Please repeat the records below exactly, from the first line through the line containing "Click the underlined", and nothing more.

(DATA SUPPLIED)

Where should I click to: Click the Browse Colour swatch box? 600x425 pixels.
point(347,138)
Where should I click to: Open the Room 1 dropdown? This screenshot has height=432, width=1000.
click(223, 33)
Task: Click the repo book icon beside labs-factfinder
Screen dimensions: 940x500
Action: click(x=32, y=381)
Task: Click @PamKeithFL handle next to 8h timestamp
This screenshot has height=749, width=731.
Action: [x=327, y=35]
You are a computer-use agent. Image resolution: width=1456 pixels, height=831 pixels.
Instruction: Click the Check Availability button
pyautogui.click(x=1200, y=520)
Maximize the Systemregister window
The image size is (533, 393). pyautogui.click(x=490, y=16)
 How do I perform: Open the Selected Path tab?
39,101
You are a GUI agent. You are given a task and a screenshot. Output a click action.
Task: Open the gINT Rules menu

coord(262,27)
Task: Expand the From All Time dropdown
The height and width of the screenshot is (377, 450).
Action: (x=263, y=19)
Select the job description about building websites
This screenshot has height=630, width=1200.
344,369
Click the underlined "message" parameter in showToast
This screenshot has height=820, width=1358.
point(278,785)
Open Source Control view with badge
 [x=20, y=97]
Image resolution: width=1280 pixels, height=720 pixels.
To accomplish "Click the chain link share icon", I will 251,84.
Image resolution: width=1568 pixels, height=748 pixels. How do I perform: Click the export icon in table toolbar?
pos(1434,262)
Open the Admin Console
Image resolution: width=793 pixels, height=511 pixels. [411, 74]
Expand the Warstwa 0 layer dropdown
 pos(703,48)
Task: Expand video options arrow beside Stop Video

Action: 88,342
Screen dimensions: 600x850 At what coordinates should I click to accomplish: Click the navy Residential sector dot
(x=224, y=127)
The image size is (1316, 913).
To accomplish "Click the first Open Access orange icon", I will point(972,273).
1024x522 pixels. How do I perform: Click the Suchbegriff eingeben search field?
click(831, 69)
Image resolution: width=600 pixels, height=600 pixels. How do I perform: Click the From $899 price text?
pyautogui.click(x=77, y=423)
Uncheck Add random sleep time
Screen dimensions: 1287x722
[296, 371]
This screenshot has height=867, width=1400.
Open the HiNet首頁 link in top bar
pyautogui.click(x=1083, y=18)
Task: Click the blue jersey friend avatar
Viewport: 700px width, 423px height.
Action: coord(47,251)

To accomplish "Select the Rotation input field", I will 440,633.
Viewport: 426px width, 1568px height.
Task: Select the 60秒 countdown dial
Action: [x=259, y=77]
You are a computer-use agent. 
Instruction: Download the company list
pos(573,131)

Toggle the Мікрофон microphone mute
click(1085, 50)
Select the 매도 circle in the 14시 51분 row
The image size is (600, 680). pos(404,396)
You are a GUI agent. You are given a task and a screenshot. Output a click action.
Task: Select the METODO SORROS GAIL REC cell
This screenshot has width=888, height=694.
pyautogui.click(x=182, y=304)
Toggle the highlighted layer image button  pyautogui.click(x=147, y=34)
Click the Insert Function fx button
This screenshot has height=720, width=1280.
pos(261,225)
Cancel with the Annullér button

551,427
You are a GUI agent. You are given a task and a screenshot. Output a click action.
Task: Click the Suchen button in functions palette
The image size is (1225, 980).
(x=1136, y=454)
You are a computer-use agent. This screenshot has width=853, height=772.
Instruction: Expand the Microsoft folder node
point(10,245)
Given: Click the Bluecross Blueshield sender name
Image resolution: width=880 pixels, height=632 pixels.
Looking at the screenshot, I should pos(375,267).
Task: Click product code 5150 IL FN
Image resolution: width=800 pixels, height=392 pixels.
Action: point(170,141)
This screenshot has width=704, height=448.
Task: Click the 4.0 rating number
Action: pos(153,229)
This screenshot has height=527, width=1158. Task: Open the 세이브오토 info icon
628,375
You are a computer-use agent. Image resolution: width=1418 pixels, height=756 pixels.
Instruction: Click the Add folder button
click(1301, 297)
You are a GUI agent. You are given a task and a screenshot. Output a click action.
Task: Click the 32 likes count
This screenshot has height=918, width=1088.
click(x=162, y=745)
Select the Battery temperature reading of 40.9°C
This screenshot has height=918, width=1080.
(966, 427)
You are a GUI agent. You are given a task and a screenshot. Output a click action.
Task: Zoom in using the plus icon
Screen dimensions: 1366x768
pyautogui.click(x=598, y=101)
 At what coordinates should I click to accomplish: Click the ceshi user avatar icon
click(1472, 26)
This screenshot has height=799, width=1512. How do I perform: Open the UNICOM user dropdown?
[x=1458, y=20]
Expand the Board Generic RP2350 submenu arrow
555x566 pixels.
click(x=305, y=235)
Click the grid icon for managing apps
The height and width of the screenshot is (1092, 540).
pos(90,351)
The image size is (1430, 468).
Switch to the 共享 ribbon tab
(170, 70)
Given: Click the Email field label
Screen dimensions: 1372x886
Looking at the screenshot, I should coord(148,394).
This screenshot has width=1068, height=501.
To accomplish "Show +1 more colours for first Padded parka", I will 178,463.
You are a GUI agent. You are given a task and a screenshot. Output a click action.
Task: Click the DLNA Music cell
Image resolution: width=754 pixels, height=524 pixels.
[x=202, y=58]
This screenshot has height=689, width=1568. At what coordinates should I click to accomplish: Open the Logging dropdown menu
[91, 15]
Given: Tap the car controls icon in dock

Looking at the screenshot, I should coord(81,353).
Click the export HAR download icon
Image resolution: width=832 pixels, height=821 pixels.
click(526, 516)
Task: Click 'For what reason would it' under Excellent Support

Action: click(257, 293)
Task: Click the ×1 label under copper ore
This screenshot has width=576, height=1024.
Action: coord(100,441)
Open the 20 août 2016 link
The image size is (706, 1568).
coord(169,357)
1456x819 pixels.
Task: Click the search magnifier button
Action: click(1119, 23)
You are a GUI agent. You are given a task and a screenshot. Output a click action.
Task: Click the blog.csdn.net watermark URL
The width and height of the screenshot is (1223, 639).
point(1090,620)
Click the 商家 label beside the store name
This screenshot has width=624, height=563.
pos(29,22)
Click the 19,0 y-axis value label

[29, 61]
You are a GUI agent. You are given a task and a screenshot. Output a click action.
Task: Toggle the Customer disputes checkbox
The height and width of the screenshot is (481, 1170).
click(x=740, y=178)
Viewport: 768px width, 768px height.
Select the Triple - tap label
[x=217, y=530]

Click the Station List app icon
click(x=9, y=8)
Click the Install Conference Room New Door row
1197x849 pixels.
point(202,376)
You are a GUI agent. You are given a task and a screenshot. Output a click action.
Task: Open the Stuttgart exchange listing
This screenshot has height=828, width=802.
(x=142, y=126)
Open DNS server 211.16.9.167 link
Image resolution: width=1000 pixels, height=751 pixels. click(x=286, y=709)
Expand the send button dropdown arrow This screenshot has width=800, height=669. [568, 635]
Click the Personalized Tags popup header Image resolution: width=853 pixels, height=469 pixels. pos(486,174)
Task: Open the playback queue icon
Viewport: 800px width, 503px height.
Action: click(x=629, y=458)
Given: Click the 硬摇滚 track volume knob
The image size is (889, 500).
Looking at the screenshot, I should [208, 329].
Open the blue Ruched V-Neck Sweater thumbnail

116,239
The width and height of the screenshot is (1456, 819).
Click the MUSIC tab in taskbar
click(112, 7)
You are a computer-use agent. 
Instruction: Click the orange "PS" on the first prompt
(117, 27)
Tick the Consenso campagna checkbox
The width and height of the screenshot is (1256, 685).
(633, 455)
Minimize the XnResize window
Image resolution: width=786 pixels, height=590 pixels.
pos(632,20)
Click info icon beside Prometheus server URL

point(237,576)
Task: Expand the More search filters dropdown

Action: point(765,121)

(End DATA SUPPLIED)

> WRITTEN SOLUTION
Where should I click to: Click the Browse Colour swatch box? 600x425 pixels.
point(347,138)
Where should I click to: Open the Room 1 dropdown? This screenshot has height=432, width=1000.
click(223, 33)
Task: Click the repo book icon beside labs-factfinder
Screen dimensions: 940x500
Action: click(x=32, y=381)
Task: Click @PamKeithFL handle next to 8h timestamp
This screenshot has height=749, width=731.
Action: [x=327, y=35]
You are a computer-use agent. Image resolution: width=1456 pixels, height=831 pixels.
Instruction: Click the Check Availability button
pyautogui.click(x=1200, y=520)
Maximize the Systemregister window
The image size is (533, 393). pyautogui.click(x=490, y=16)
 How do I perform: Open the Selected Path tab?
39,101
You are a GUI agent. You are given a task and a screenshot. Output a click action.
Task: Open the gINT Rules menu

coord(262,27)
Task: Expand the From All Time dropdown
The height and width of the screenshot is (377, 450).
Action: (x=263, y=19)
Select the job description about building websites
This screenshot has height=630, width=1200.
344,369
Click the underlined "message" parameter in showToast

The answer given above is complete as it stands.